Erkunde deinen Stand mit deinem Spürbewusstsein von den Füßen bis zum Schädel.
- Beginne nach einigen Atemzügen damit, deine Wirbelsäule aufzurichten. Die Aufrichtung beginnt bei den Füßen.
- Aktiviere deine Fußmuskeln, in dem du die Zehen anhebst, weit auseinander spreizt und bewusst wieder auf dem Boden niederlässt. Verteile dein Gewicht gleichmäßig auf den Fußsohlen. Verankere dafür deine Großzehenballen und die Außenkanten deiner Fersen fest im Boden. Dadurch verschrauben sich deine Füße und erlangen Stabilität.
- Richte deine Knie so aus, dass die Mitte deiner Kniescheiben zu den Punkten zwischen ersten und zweiten Zehen zeigen. Eventuell musst du dafür deine Oberschenkel etwas nach innen oder außen rotieren. Strecke deine Knie, ohne sie nach hinten durchzudrücken und aktiviere deine Oberschenkelmuskulatur.
- Richte nun dein Becken auf. Wer zum Hohlkreuz tendiert, sollte sein Kreuzbein etwas Richtung Boden ziehen. Wer hingegen den Po einzieht, sollte die Gesäßmuskeln locker lassen und die Oberschenkel ein wenig nach innen rotieren. Beide Varianten sind damit verbunden, den Beckenboden zu aktivieren und den Bauchnabel etwas nach innen oben zu ziehen.
- Während du dein Becken aufrichtest, hebe dein Brustbein Richtung Decke. Wer es nicht weiß: Das ist der flache Knochen unterhalb der Halskuhle. Diese Bewegung steckt deine Brustwirbelsäule.
- Ziehe deine Wirbelsäule vom Steißbein bis zum Schädel in die Länge. Stelle dir vor, du würdest mehr Raum zwischen deinen Wirbeln schaffen. Halte dabei stets den Beckenboden aktiv und deinen Bauchnabel soft eingezogen. Das Nach-innen-Ziehen des Nabels geht mit der tiefen Bauchmuskulatur einher, so dass die Bauchdecke entspannt bleibt.
- Lass deine Arme locker hängen. Deine Handflächen zeigen zum Körper. Lass deine Schultern nach unten sinken und ziehe die Schulterblätter ohne große Anstrengung nach außen. Werde breit im oberen Rücken.
- Achte darauf, dass die Schultern, die Hüftgelenke und die Knie eine Linie bilden.
Übe tadasana am besten seitlich vor einem Spiegel.

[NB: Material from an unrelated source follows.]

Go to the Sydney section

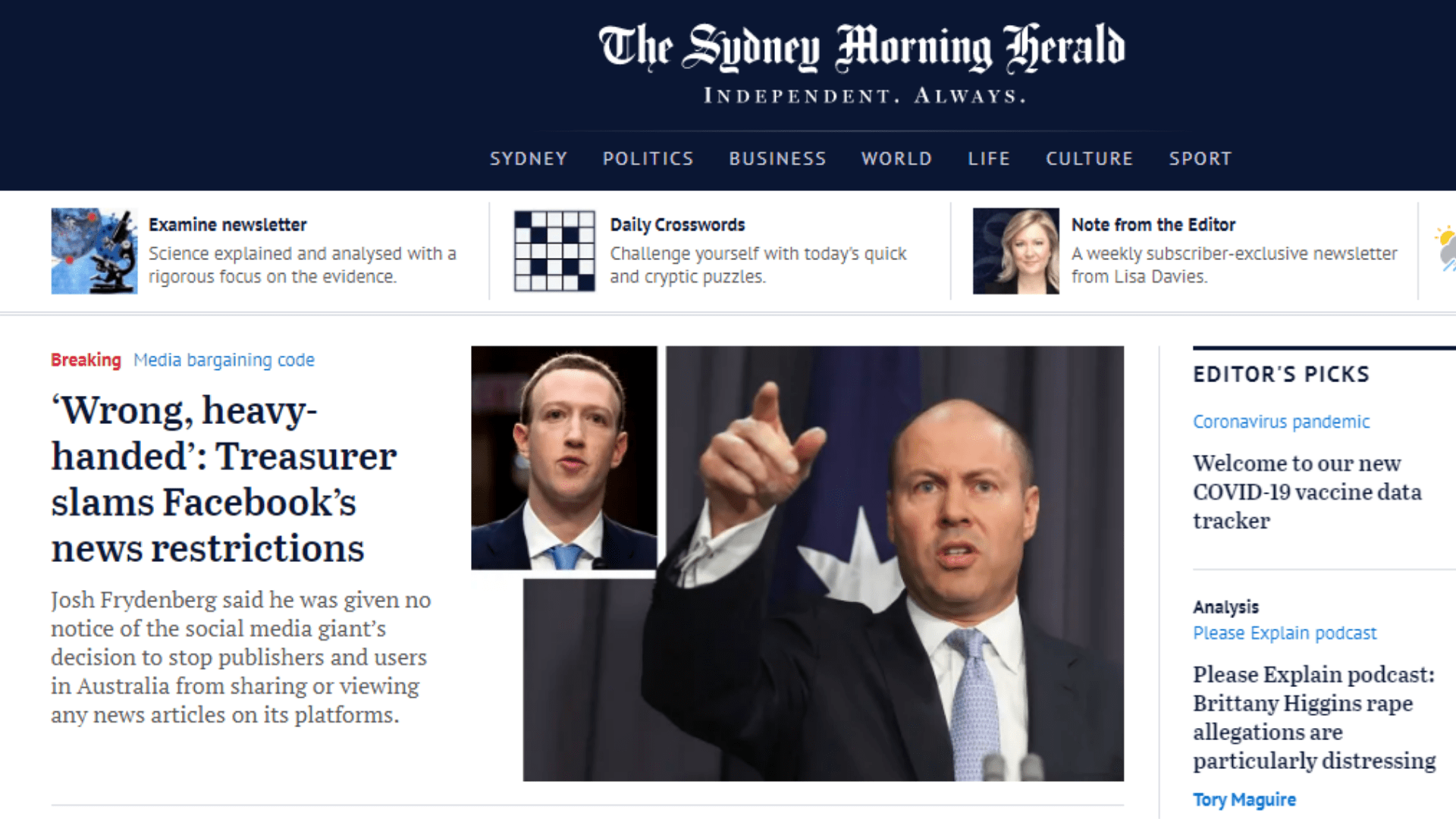pyautogui.click(x=529, y=158)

Diese vielen Anweisung erwecken vielleicht den Eindruck, als handle es sich um isolierte Bewegungen. Mit ein wenig Übung wirst du jedoch merken, dass sich, angefangen bei den Füßen, Muskelketten in Gang setzen, die deine Wirbelsäule ganz automatisch aufrichten.

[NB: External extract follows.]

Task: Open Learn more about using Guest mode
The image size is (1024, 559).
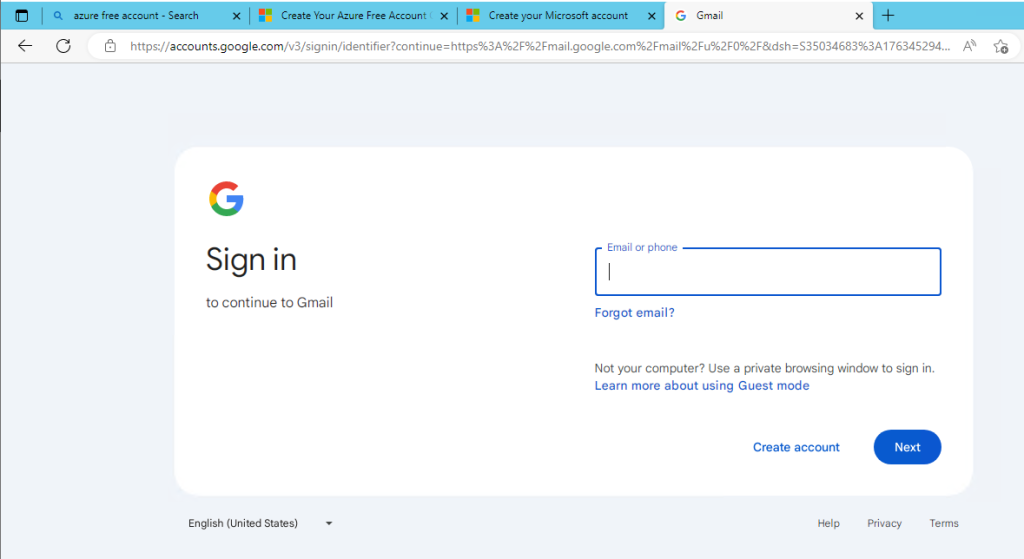Action: tap(701, 386)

Verbinde jede Bewegung mit deiner Atmung.
Spüre, welche Bewegung sinnvoll von der Ein- und welche von der Ausatmung unterstützt wird.
Den Beckenboden etwa aktivierst du am Ende der Einatmung. Mit der Ausatmung ziehst du den Bauchnabel nach innen.

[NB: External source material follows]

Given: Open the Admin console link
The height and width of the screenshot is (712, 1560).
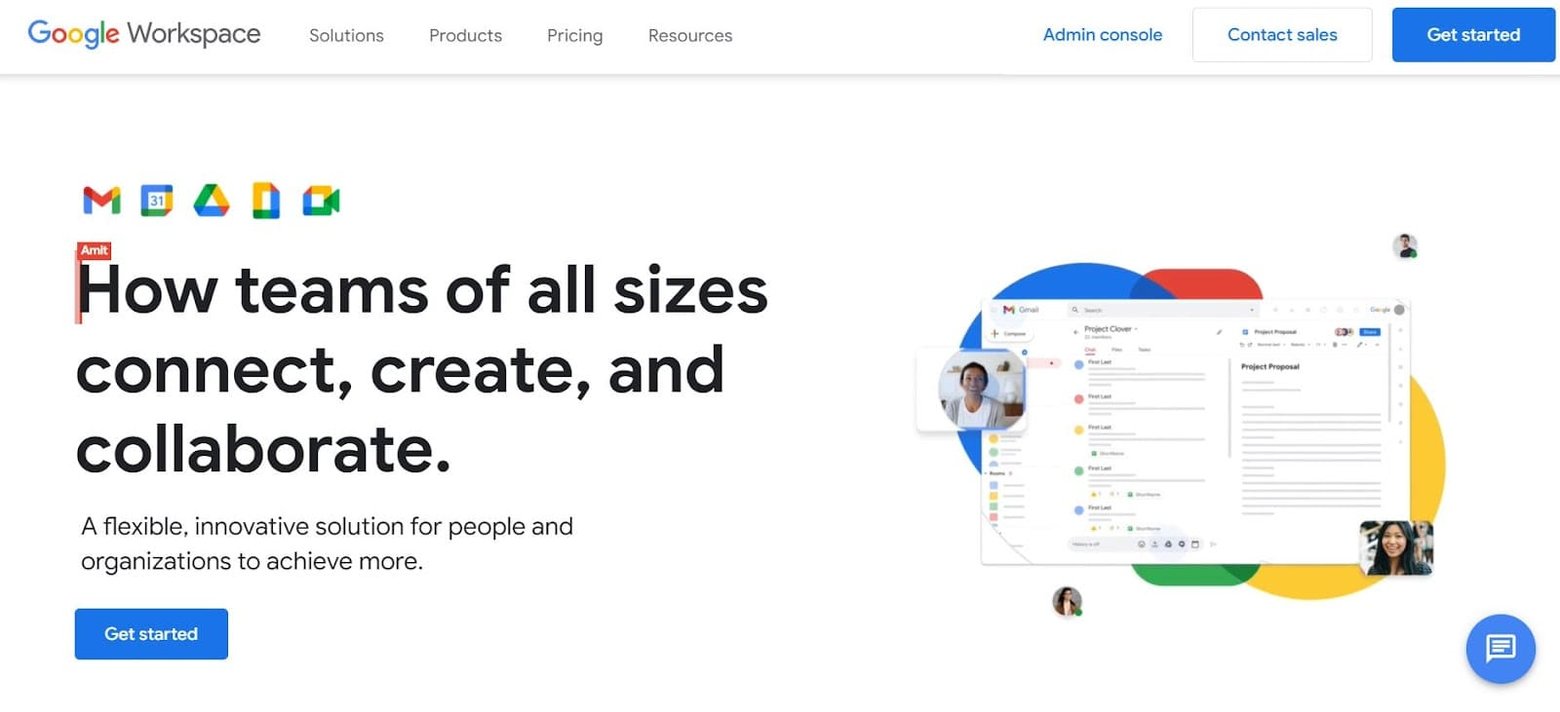Looking at the screenshot, I should (1102, 34).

Das Anheben des Brustbeins wird dir leichter fallen, wenn du es mit dem Einatmen verbindest.
Die Erdung der Füße geht mit dem Ausatem einher.
Übe den aufrechten Stand, auch wenn er sich zu Beginn merkwürdig steif anfühlen mag, im Laufe des Tages immer wieder. Supermarktschlangen, Bushaltestellen, Arztpraxen, volle Busse und Bahnen – alles Gelegenheiten, um die Wirbelsäule und ihre umliegende Muskulatur zu kräftigen und zu strecken.
Nimm wahr, wie sich dein Körper nach und nach immer leichter aufrichtet. Wie sich im Laufe der Zeit verspannte Muskeln lösen und schwache festigen. Wie die Wirbelsäule kräftiger und zugleich flexibler wird. Einige Körperpartien müssen sich mehr anstrengen, andere weniger. Hie und da wird es Widerstände geben. Bemerke alles und beobachte die Veränderung.